Consequently, while most laureates have left their best years
behind them, Dr. Bunche can still look forward to a long period
of active life. At the same time he can also look back on years
of persevering toil devoted to the unremitting campaign to
develop, as he says, man's ability to live in peace, harmony, and
mutual understanding with his fellows.
The life story of Dr. Bunche is like that of many another
American youth. Born and brought up in difficult circumstances,
he had to go to work at an early age, becoming an errand boy at
seven, and at twelve working long hours in a bakery, often until
eleven or twelve o'clock at night. It was at this time that both
of his parents died, and his old grandmother Nana took him and
the other children to Los Angeles. Here young Ralph's life was
divided between school and work, for he had to work in order to
live. But again Ralph Bunche was no exception, for, as he
recalls, seventy percent of the students at the University of
California were obliged to do the same. Such a life can bee
hard on the young, but it can also serve to develop the strength
of character necessary for making one's way in life and meeting
the problems one faces.
In 1927 Bunche passed his examinations at the University of
Califomia, and in that same year started his studies at Harvard where, in
1934, he took his doctorate in political science. From 1928 until
1938 he was an instructor, and from 1938 until 1941 a professor,
at Howard
University in Washington
It was during these years that Bunche began to study colonial and
racial problems. In 1936 he received a grant from the Social Science Research
Council to examine colonial policy and the position of
non-European peoples in South Africa. But before setting out for
Africa, where he was to stay in Cape Town and later visit the
African tribes, he prepared himself for the work ahead by study
in London.
Bunche became one of Gunnar Myrdal's
closest collaborators in his study of the American
Negro1. He soon caught the
attention of the American administration which, in 1941, gave him
a post in the Office of Strategic Services as an expert in
colonial affairs. Later, in 1944, he was appointed territorial
specialist in colonial affairs under the State Department, and in
1945 became head of this division. He was at this time, as he
himself points out, the first Negro to reach a position of such
responsibility in the American administration. On repeated
occasions he was sent as an official representative to
international conferences: Dumbarton Oaks in 1944, the
International Labor Conference in Philadelphia in 1945, the
Constituent Assembly of the United Nations in San Francisco the same year. He
was also a member of the United States delegation to the United
Nations conference in London in 1945 and in 1946, as well as
being among the representatives to the 1946 ILO Conference in Paris. It was in 1946
also that he was appointed director of the Trusteeship Department
of the United Nations Secretariat.
These are the highlights of his remarkable career.
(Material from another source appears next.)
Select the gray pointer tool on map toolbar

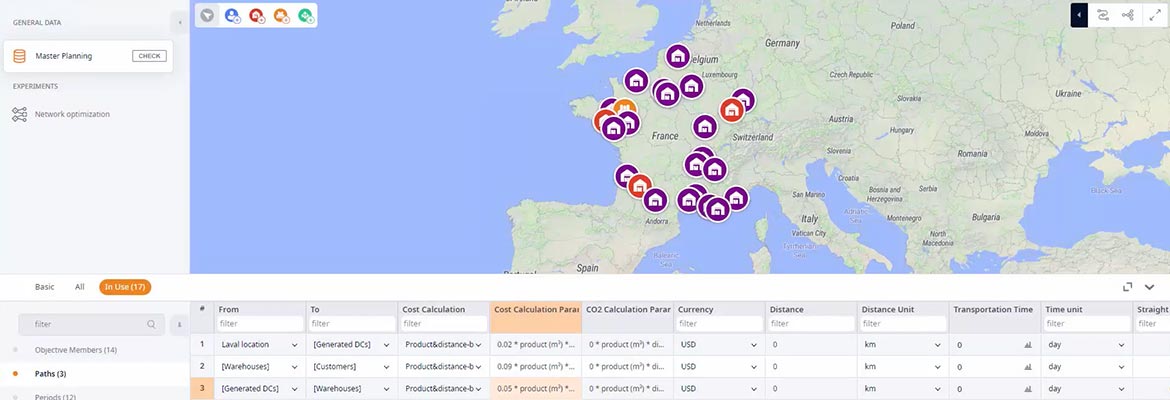(207, 15)
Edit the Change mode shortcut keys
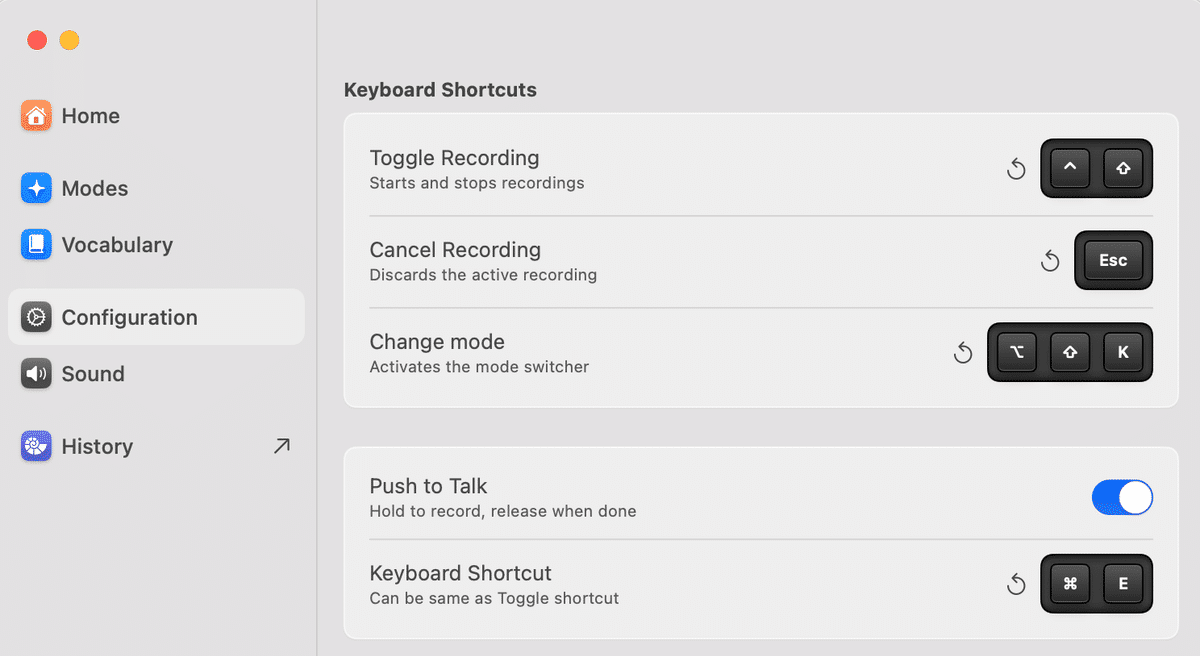This screenshot has height=656, width=1200. click(1070, 353)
But they give
little insight into the man himself.
For Bunche, as for most of us, the early years - before we
acquire the knowledge and experience that life and work give -
were the formative ones. Looking back on his childhood, Bunche
can remember no time when his family lived in conditions other
than those of extreme poverty. But it was not poverty which made
him the man we know today; for in the midst of this poverty was
that highly gifted woman, his grandmother Nana. He tells of his
childhood, when his grandmother and her four adult children, with
their families, all lived under the same roof. It was a closely
knit, matriarchal family, in which the grandmother was the
dominant personality. A woman who had been born into slavery, she
must have been a truly extraordinary person, and she
unquestionably contributed more than anyone else to the molding
of young Ralph's character.
«But life was no idyll», says Bunche. «I was
learning what it meant to be a Negro, even in an enlightened
Northern city.»
«But», he continues later, «I wasn't embittered by
such experiences, for Nana had taught me to fight without rancor.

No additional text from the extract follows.